Finance

The German auto industry could be the biggest loser in a US-EU trade war

trump merkelREUTERS/Jonathan Ernst

  • The Trump administration extended steel and aluminum tariff exemptions to US allies on Tuesday by 30 days.
  • But some experts are stressing that tensions could still escalate.
  • The German auto industry could be among the biggest losers in that situation.

President Donald Trump extended steel and aluminum tariff exemptions to US allies on Tuesday, but some experts are still warning a trade conflict between some of the world’s biggest economies could still escalate. If they do, German carmakers could take a hit.

Analysts at BMI Research said they think the Trump administration is “ultimately interested” in targeting the German auto industry. “While Trump has threatened aluminum and steel exports, we believe the far bigger prize for the White House is auto exports, most significantly from Germany,” the analysts wrote in a recent note to clients.

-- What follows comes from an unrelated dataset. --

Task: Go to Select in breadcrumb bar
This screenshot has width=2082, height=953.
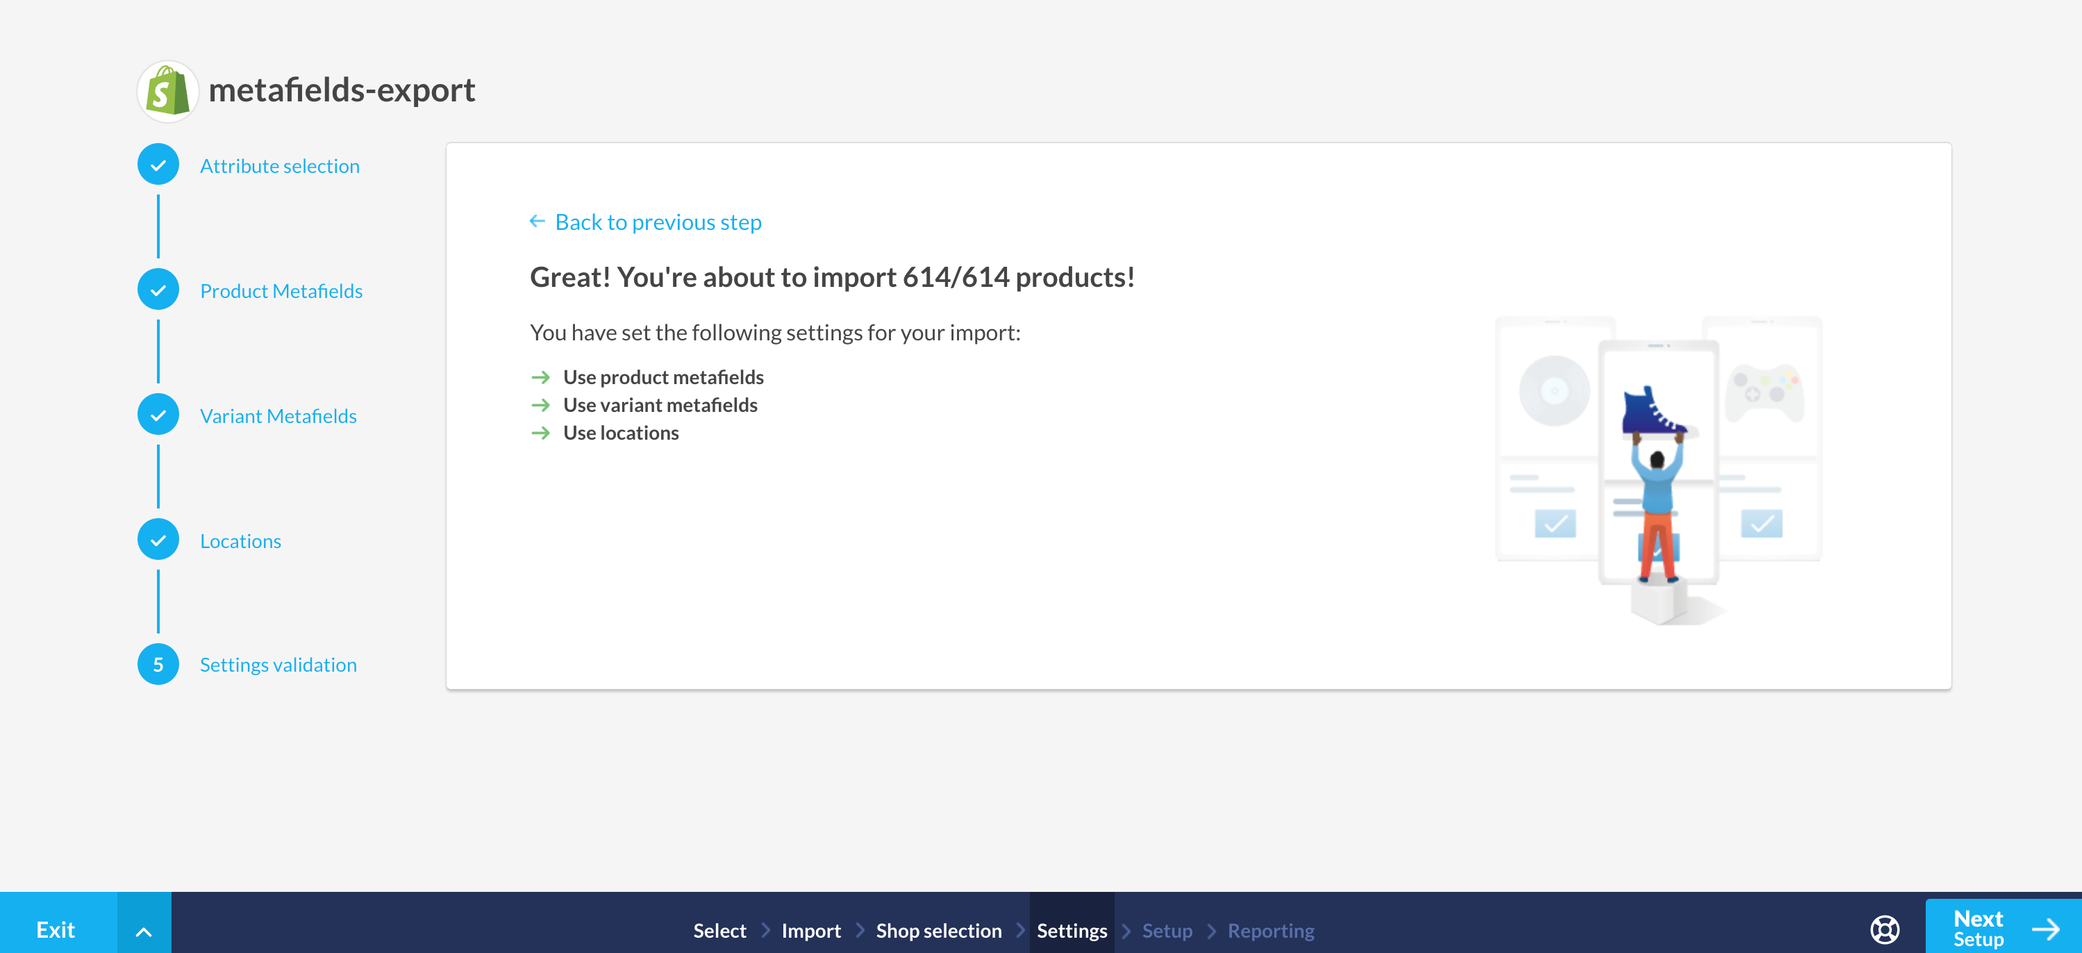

The thinking is that Trump could use any retaliatory efforts in a trade standoff with the European Union as a reason to raise tariffs on auto imports. Currently, European Union cars to the US face a 2.5% tax, while US cars to the European Union face a 10% tax.

The president has repeatedly taken aim at Europe’s biggest auto exporter.

“If the E.U. wants to further increase their already massive tariffs and barriers on U.S. companies doing business there, we will simply apply a Tax on their Cars which freely pour into the U.S.,” he wrote on Twitter earlier this year. “They make it impossible for our cars (and more) to sell there. Big trade imbalance!”

He aired similar grievances in a closed-door meeting with German Chancellor Angela Merkel last week, CNN reports, citing people familiar with the conversation. Merkel reportedly pushed back, noting that if Germany lowered auto tariffs for the US, they would also have to for other countries.

Screen Shot 2018 05 01 at 2.33.59 PMBMI

The German auto industry makes up one-fifth of total exports, and the US is its second-biggest destination after China, so any move by the Trump administration could have far-reaching consequences.

BMW would likely get hit the hardest, according to an analysis by Evercore ISI, followed by Volkswagen and Daimler. BMW has the highest level of US-sourced vehicles of the three companies, at 35%. Volkswagen and Daimler have 17% and 26%, respectively.

“While VW has the lowest percentage of US sourced vehicles … it is well known that the US’ earnings contribution to VW brand is de minimis,” the analysts said.
Trade tensions are threatening an already hurting auto market in Germany. Diesel-powered vehicles — which make up 39% of the country’s car market — fell 20% in the first three months of 2018, according to Reuters. That’s after a German court ruled to ban diesel emissions in certain cities.

“Even if tariff barriers were dropped, the German autos market is unlikely to be under threat from an influx of American cars given consumer preferences for smaller more fuel efficient cars in the EU,” BMI said.